Document extract:
The Shah Nematollah Vali Shrine () is a historical complex, located in Mahan, Iran, which contains the mausoleum of Shah Nematollah Vali, the renowned Iranian mystic and poet. Shah Nematollah Vali died in 1431 aged over 100. In 1436 a shrine was erected in his honor and became a pilgrimage site; with the attention of successive rulers contributing various additions over the centuries.

History and design 

The shrine complex comprises four courtyards, a reflecting pool, a mosque and twin minarets covered with turquoise tiles from the bottom up to the cupola. The earliest construction is attributed to the Bahmanid ruler Ahmed I Vali who erected the sanctuary chamber in 1436. Shah Abbas I undertook extensions and renovations in 1601, including reconstruction of the tiled blue dome, described as "one of the most magnificent architectural masterpieces in old Persia". During the Qajar period the site was particularly popular, necessitating the construction of additional courtyards to accommodate increased numbers of pilgrims. The minarets also date from this period. The small room where Nematollah Vali prayed and meditated contains plasterwork and tile decorations. The complex is also famous for its tilework and seven ancient wooden doors.

The blue girih tiled dome contains stars with, from the top, 5, 7, 9, 12, 11, 9 and 10 points in turn. 11-point stars are rare in the geometric patterns of Islamic art.

(Some records)
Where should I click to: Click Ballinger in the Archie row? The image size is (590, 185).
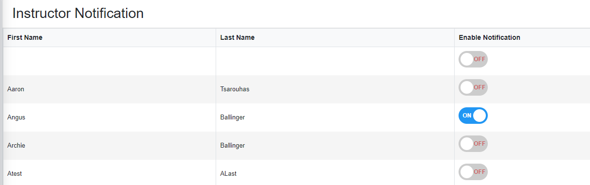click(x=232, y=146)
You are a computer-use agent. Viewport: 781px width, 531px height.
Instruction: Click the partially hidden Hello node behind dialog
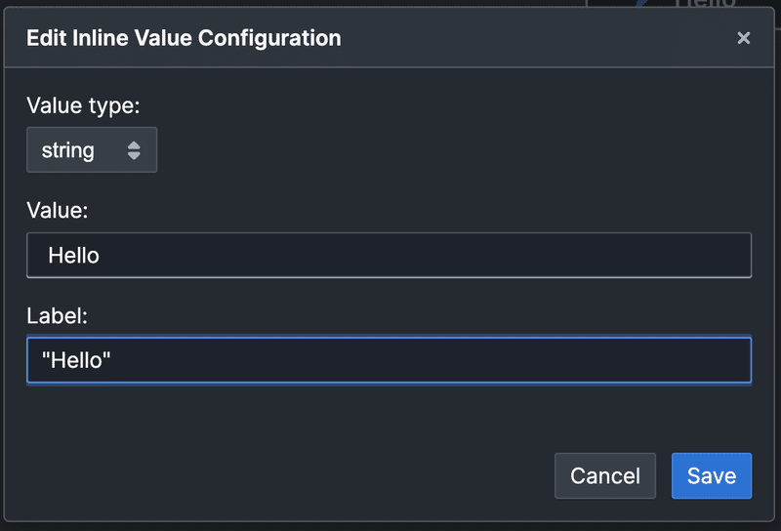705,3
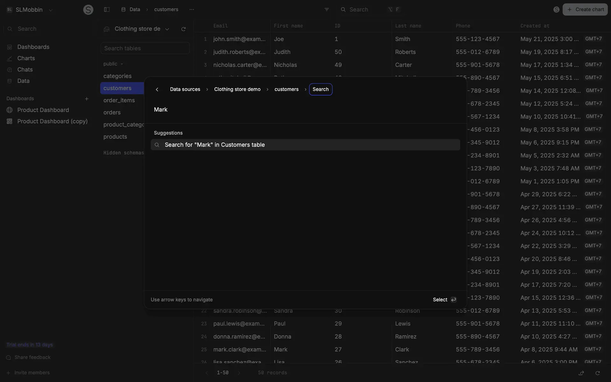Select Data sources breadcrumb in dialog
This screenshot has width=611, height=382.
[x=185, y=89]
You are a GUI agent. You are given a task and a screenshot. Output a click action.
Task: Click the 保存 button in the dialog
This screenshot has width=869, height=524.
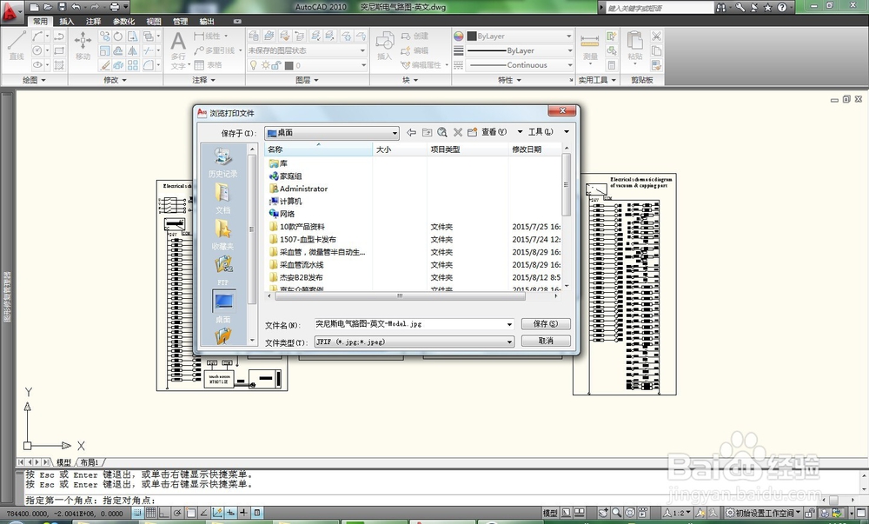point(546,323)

The exercise: Rewrite the passage on the Shah Nematollah Vali Shrine from "The Shah Nematollah" up to and including "over the centuries.", putting "place of pilgrimage" in place of "pilgrimage site".

Output below:
The Shah Nematollah Vali Shrine () is a historical complex, located in Mahan, Iran, which contains the mausoleum of Shah Nematollah Vali, the renowned Iranian mystic and poet. Shah Nematollah Vali died in 1431 aged over 100. In 1436 a shrine was erected in his honor and became a place of pilgrimage; with the attention of successive rulers contributing various additions over the centuries.